Figure 1.

Regulation of CD137L, CDC42BPG and FST by p53. (a) Outline of the screening process. The expression profiles of 23813 genes in calvarial bone were detected by RNA sequencing, and 69 genes were selected by the indicated criteria as p53-induced genes. A second screening revealed three novel direct p53 targets. Of the 3 genes, one gene (CD137L) was up-regulated specifically in bone among 24 tissues. (b) At 24 h after transfection of each siRNA, U2OS cells were treated with ADR (2 μg/ml for 2 h). At 36 h after treatment, qPCR was performed. siRNA against EGFP was used as a control. β-actin was used for the normalization of expression levels.

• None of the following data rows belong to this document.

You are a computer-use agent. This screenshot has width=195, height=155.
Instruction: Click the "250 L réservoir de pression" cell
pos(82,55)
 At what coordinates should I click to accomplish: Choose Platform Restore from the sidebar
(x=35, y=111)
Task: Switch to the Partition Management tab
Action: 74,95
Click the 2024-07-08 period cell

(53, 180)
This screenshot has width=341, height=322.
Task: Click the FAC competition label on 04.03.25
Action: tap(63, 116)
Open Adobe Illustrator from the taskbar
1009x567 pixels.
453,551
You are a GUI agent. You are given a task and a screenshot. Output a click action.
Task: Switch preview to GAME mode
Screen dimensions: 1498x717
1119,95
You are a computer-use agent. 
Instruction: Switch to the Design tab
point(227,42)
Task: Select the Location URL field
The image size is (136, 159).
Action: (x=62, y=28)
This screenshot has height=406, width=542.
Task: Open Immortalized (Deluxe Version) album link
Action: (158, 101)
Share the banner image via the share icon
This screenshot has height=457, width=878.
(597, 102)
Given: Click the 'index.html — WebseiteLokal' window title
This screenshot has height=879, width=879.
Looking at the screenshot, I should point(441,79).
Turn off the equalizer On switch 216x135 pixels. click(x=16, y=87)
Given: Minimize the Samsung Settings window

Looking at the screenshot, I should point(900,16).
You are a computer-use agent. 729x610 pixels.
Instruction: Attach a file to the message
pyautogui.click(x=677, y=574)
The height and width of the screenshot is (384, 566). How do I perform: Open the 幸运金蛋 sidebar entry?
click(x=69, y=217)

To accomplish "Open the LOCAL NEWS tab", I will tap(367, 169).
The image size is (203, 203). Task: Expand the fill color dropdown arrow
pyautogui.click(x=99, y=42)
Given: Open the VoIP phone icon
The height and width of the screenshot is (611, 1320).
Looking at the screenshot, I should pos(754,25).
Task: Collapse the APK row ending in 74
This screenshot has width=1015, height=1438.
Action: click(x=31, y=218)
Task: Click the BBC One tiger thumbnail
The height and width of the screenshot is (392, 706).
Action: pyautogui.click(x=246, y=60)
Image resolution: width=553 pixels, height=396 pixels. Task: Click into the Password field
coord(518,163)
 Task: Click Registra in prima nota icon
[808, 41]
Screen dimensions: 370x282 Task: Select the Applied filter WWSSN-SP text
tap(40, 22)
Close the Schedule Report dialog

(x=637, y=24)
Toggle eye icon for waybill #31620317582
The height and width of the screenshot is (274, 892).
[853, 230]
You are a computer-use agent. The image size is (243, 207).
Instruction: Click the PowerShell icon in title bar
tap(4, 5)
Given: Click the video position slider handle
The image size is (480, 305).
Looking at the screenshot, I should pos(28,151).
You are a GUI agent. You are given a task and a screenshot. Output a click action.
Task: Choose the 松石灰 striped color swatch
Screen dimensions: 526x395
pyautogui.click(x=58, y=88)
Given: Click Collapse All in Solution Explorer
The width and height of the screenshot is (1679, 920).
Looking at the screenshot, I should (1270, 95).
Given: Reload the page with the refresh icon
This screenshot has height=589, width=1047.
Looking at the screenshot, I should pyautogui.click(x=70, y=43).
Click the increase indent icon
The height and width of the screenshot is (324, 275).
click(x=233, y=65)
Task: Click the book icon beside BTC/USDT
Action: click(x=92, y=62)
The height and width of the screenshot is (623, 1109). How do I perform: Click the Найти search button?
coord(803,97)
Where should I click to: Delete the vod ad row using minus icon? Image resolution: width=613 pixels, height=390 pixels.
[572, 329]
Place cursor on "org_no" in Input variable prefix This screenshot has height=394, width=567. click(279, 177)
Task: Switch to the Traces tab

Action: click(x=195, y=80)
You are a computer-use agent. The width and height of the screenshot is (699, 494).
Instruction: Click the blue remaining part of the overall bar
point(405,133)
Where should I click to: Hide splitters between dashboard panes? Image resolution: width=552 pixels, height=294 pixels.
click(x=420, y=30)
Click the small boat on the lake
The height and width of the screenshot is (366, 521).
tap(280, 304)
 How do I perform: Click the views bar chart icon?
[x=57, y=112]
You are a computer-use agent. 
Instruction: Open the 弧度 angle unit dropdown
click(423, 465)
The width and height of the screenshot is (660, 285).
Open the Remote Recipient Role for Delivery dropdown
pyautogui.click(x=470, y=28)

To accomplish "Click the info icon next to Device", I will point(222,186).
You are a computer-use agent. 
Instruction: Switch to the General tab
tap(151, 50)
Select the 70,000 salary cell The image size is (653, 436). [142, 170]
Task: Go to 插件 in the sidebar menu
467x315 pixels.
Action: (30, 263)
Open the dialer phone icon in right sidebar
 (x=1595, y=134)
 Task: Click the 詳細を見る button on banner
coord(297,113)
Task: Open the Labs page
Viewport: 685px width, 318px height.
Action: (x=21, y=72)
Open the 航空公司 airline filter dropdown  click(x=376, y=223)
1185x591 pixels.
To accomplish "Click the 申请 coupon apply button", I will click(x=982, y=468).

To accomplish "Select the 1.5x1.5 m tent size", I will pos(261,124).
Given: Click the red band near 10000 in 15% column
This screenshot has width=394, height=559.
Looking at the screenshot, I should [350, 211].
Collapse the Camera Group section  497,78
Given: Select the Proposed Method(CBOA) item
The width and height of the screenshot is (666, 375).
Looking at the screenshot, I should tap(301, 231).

Error bars represent SD (n = 2). (c) qPCR was performed for the same calvaria sample as the RNA sequencing. β-actin was used for normalization of the expression levels. Error bars represent SD (n = 3). **P < 0.001, Student’s t-test. (d) qPCR was performed 36 h after treatment with ADR (2 μg/ml for 2 h) in p53 ^+/+ or p53 ^−/− calvarial osteoblasts. β-actin was used for normalization of the expression levels. Error bars represent SD (n = 3). **P < 0.001, Student’s t-test.